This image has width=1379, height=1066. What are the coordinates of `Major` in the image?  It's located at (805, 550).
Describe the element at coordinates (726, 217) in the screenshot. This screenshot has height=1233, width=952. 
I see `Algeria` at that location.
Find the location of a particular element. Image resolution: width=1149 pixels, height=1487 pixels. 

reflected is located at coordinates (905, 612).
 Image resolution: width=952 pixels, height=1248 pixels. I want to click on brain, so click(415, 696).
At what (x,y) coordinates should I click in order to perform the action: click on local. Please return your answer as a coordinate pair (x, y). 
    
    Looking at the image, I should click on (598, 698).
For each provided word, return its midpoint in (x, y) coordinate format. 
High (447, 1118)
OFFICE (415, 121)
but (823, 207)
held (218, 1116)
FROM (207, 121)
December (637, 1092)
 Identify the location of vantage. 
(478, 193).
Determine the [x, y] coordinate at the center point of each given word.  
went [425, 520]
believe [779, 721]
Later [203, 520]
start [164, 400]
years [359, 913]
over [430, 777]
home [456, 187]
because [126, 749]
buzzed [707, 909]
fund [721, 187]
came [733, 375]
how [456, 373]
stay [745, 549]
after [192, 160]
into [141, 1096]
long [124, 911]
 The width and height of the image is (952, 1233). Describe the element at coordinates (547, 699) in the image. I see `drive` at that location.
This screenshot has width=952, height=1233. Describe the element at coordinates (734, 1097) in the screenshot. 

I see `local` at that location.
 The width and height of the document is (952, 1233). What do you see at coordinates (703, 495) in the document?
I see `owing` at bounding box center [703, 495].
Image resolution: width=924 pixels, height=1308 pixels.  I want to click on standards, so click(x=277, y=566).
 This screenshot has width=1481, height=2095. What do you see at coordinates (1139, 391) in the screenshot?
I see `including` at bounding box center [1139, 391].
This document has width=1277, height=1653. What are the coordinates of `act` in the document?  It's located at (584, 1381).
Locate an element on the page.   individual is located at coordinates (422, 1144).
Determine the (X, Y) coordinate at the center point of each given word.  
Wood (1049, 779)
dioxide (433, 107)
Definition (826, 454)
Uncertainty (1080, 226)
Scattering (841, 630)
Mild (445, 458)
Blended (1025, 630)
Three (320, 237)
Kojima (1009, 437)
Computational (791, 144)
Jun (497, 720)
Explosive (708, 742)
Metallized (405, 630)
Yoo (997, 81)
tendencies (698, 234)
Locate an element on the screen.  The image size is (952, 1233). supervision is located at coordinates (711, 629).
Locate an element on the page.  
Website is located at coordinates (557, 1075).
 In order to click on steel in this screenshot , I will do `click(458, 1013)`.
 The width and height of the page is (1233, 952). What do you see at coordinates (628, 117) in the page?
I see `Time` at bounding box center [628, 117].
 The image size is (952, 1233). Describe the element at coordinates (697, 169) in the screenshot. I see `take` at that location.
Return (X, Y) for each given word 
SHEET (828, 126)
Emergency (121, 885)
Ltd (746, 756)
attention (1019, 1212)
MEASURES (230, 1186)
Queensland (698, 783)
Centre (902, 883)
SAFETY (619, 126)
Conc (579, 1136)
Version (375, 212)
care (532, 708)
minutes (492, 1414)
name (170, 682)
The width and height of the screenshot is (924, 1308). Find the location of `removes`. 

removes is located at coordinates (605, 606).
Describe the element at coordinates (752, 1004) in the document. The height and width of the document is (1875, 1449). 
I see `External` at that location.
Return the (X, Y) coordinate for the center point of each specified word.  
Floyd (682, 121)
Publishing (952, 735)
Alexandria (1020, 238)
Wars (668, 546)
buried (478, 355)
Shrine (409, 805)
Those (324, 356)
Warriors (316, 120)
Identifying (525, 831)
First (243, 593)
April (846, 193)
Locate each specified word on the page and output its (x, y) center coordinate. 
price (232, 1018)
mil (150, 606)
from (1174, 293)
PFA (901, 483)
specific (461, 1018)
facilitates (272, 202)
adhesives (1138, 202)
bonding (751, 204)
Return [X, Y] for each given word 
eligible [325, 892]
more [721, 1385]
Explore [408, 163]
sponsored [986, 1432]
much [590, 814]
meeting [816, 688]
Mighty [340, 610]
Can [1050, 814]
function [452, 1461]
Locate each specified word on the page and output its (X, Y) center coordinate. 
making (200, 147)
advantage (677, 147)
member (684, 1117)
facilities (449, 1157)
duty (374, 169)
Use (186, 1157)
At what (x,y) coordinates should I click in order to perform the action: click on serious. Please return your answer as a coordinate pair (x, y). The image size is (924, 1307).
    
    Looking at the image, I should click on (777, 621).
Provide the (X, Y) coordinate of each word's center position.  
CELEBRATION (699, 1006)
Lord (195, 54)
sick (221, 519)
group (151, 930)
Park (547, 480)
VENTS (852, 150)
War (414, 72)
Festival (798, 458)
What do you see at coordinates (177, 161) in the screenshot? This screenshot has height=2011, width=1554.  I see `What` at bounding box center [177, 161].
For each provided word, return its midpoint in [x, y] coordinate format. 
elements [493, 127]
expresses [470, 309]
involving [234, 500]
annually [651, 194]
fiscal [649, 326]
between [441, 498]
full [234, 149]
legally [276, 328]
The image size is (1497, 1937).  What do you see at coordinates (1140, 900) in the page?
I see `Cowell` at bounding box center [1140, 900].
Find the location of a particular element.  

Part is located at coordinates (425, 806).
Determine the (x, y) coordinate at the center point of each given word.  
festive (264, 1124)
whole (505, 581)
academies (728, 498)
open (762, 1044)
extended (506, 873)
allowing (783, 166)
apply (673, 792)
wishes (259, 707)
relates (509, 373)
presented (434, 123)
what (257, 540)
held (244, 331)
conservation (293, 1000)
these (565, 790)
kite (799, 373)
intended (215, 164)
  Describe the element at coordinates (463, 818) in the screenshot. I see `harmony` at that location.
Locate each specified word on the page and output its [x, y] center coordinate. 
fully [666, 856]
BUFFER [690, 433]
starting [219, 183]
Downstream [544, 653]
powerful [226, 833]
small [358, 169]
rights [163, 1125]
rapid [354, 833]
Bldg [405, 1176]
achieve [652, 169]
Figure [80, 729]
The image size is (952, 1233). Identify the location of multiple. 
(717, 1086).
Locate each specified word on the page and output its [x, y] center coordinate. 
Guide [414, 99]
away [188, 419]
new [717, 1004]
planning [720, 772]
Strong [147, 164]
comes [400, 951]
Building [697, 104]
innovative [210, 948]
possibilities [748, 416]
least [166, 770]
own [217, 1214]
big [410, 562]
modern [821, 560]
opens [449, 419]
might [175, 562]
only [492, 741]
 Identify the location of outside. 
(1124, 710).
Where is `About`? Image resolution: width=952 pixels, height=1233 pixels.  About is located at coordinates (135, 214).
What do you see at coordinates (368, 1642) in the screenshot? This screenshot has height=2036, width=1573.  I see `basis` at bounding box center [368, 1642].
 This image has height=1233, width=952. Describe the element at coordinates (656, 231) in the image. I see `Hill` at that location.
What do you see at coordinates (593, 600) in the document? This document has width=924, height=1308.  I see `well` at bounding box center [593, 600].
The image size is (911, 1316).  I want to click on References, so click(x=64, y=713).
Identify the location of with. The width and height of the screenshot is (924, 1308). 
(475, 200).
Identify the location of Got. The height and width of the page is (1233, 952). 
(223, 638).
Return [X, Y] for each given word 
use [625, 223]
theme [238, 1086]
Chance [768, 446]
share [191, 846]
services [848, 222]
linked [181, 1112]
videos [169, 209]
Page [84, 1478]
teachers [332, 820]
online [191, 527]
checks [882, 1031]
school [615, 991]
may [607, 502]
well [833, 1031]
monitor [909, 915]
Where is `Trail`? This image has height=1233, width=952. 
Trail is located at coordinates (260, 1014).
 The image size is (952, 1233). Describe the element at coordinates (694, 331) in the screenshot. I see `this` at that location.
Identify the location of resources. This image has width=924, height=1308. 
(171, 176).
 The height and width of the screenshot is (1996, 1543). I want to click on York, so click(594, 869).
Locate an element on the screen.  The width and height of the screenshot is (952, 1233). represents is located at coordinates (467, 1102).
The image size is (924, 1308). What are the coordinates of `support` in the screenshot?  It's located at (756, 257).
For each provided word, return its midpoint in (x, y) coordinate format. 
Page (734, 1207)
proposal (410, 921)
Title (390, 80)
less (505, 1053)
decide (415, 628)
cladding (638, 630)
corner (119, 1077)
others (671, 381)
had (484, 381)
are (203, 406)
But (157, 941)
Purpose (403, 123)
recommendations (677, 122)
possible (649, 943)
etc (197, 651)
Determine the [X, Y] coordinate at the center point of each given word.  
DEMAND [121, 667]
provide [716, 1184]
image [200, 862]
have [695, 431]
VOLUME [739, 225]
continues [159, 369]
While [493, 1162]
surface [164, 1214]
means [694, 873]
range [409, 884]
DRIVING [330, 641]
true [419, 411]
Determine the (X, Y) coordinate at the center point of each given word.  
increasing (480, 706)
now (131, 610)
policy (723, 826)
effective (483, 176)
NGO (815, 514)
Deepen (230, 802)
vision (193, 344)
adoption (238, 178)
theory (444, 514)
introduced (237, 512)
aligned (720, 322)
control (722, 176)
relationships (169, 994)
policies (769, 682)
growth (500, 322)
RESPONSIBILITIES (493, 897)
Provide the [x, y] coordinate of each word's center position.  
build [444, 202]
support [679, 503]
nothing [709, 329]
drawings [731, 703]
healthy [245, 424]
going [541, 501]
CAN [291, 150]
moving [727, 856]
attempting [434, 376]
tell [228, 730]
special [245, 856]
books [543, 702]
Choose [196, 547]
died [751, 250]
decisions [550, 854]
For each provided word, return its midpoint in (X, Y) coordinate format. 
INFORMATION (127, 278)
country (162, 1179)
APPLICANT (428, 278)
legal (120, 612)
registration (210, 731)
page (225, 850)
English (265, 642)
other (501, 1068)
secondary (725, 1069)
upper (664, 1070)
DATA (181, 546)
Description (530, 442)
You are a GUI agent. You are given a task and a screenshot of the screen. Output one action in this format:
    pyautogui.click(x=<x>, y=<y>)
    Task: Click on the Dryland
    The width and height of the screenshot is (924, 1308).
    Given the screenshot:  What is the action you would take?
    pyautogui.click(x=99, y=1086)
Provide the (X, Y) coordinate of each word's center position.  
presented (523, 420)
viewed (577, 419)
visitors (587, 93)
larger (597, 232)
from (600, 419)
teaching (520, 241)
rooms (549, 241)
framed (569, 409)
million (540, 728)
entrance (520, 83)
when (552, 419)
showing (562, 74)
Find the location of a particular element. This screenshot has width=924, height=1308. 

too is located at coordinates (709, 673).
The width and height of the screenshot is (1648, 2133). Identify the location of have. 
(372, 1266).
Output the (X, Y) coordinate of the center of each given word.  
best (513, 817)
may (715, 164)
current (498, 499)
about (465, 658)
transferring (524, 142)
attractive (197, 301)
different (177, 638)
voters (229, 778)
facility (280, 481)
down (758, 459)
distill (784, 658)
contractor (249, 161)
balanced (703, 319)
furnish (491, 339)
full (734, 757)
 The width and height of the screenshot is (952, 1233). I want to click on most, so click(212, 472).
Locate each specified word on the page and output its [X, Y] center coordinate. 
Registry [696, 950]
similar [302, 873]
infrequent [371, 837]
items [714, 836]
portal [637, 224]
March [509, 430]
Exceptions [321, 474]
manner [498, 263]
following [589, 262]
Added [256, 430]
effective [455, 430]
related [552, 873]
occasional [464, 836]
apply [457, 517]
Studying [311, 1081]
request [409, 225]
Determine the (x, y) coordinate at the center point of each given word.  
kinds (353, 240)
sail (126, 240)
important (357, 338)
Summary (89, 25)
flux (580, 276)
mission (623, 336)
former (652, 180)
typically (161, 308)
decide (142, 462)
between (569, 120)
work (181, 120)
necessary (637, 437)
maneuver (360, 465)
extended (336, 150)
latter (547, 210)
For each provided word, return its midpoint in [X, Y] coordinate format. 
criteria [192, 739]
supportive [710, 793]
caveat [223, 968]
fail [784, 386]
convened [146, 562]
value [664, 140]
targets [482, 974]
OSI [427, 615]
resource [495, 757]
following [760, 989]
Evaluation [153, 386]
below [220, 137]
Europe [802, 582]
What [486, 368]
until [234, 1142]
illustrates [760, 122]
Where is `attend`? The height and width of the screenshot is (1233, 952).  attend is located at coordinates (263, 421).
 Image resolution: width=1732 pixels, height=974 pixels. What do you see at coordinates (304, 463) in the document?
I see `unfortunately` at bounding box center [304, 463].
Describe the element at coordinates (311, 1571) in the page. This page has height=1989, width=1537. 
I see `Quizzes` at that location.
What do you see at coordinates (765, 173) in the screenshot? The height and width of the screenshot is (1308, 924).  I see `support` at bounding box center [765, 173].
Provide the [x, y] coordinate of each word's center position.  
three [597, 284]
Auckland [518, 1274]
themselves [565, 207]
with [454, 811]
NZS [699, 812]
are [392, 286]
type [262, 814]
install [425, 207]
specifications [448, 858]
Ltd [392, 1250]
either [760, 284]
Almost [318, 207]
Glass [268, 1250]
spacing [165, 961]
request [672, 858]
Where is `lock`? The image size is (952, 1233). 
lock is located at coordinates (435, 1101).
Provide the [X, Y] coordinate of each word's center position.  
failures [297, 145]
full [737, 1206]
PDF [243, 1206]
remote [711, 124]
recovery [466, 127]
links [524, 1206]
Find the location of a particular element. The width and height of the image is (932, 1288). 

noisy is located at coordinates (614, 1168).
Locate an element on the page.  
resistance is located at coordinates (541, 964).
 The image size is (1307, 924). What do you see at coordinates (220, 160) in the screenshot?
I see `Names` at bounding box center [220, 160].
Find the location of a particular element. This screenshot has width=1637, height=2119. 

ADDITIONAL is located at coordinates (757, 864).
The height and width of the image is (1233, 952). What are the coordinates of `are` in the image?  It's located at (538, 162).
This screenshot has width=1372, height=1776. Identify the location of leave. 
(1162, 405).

________

List every line of the data above that contains the word "order", counting only matches with the same case.

At what (x,y) coordinates should I click in order to perform the action: click on local. Please return your answer as a coordinate pair (x, y). 
 In order to click on steel in this screenshot , I will do `click(458, 1013)`.
At what (x,y) coordinates should I click in order to perform the action: click on serious. Please return your answer as a coordinate pair (x, y). The image size is (924, 1307).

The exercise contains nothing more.